What needs to be done:
Search the records for the word "computer" and copy every line in which it occurs.

Raw data:

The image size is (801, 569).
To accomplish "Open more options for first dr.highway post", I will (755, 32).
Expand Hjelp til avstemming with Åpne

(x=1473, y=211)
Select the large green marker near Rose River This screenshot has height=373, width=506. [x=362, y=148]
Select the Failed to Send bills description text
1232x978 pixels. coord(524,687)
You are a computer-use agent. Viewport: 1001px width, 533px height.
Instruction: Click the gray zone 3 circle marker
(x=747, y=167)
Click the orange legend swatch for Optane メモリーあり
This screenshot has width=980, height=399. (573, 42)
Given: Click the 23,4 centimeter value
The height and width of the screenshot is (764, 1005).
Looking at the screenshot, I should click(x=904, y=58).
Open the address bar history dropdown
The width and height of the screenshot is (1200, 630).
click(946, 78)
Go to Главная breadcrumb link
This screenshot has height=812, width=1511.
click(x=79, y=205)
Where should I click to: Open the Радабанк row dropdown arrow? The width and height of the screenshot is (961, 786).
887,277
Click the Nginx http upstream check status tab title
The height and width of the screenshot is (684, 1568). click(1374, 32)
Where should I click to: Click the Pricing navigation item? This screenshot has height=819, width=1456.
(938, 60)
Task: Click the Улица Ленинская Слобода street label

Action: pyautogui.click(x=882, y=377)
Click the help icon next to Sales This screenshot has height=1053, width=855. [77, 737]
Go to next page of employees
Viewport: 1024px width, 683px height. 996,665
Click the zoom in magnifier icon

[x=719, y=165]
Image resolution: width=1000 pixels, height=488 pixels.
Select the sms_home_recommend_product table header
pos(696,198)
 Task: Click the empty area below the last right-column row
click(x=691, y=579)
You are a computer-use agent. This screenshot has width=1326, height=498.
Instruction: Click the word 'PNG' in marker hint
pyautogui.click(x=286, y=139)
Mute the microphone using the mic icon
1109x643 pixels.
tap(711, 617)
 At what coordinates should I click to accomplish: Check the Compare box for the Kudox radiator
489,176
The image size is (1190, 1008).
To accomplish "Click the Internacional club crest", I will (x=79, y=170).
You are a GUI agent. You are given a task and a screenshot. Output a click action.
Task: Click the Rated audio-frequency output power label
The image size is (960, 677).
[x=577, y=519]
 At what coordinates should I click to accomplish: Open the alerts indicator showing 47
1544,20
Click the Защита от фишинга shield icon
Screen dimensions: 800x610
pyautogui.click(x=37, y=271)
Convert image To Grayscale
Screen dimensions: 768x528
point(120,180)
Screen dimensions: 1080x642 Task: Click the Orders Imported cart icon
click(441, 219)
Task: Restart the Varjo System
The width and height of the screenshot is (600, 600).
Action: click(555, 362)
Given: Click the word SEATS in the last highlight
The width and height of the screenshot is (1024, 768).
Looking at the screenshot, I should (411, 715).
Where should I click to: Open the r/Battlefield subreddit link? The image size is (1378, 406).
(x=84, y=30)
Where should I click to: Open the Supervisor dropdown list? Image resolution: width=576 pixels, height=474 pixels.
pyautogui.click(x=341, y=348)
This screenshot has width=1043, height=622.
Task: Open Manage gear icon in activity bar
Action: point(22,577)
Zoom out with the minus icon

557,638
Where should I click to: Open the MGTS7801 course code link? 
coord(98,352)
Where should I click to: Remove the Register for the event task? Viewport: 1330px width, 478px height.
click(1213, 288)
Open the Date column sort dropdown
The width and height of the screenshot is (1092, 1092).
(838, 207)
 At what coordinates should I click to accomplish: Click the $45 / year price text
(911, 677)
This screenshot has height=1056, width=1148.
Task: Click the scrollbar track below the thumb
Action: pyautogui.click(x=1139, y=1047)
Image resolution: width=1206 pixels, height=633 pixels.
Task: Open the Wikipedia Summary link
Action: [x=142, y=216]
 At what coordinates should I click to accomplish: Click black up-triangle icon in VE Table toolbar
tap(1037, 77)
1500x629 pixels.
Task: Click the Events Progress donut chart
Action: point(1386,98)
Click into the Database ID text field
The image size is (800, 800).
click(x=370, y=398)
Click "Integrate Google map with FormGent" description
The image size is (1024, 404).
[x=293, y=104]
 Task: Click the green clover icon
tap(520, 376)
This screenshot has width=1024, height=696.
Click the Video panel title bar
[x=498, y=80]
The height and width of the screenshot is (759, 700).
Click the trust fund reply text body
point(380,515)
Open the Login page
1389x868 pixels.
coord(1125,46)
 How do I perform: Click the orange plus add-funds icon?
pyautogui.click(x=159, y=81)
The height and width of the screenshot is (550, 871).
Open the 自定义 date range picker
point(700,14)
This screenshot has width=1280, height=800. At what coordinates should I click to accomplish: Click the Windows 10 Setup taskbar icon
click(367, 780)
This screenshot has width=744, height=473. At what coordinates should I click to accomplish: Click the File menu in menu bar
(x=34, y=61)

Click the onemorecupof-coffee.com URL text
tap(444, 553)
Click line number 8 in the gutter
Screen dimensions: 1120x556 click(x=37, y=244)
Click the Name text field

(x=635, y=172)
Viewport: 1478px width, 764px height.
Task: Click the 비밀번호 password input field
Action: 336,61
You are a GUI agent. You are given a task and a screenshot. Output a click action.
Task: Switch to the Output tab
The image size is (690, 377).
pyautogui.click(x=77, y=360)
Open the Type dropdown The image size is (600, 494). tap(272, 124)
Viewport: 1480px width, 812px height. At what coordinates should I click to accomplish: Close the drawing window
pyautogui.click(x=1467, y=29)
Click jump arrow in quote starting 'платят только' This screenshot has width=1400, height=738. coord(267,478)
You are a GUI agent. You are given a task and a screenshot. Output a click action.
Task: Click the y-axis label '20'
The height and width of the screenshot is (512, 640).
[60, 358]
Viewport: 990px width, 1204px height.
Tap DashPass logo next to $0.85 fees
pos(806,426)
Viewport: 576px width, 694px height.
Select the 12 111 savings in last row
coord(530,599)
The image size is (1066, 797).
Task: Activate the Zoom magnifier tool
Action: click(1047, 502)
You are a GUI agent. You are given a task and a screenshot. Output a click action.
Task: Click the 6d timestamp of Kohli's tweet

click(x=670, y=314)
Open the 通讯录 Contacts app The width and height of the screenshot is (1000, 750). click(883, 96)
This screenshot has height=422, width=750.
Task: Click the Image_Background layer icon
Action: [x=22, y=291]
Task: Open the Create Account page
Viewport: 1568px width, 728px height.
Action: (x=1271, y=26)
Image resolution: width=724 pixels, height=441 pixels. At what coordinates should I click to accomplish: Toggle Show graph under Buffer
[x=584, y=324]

Your response:
You are a computer-use agent. Viewport: 1001px width, 533px height.
You are a computer-use agent. This screenshot has width=1326, height=498.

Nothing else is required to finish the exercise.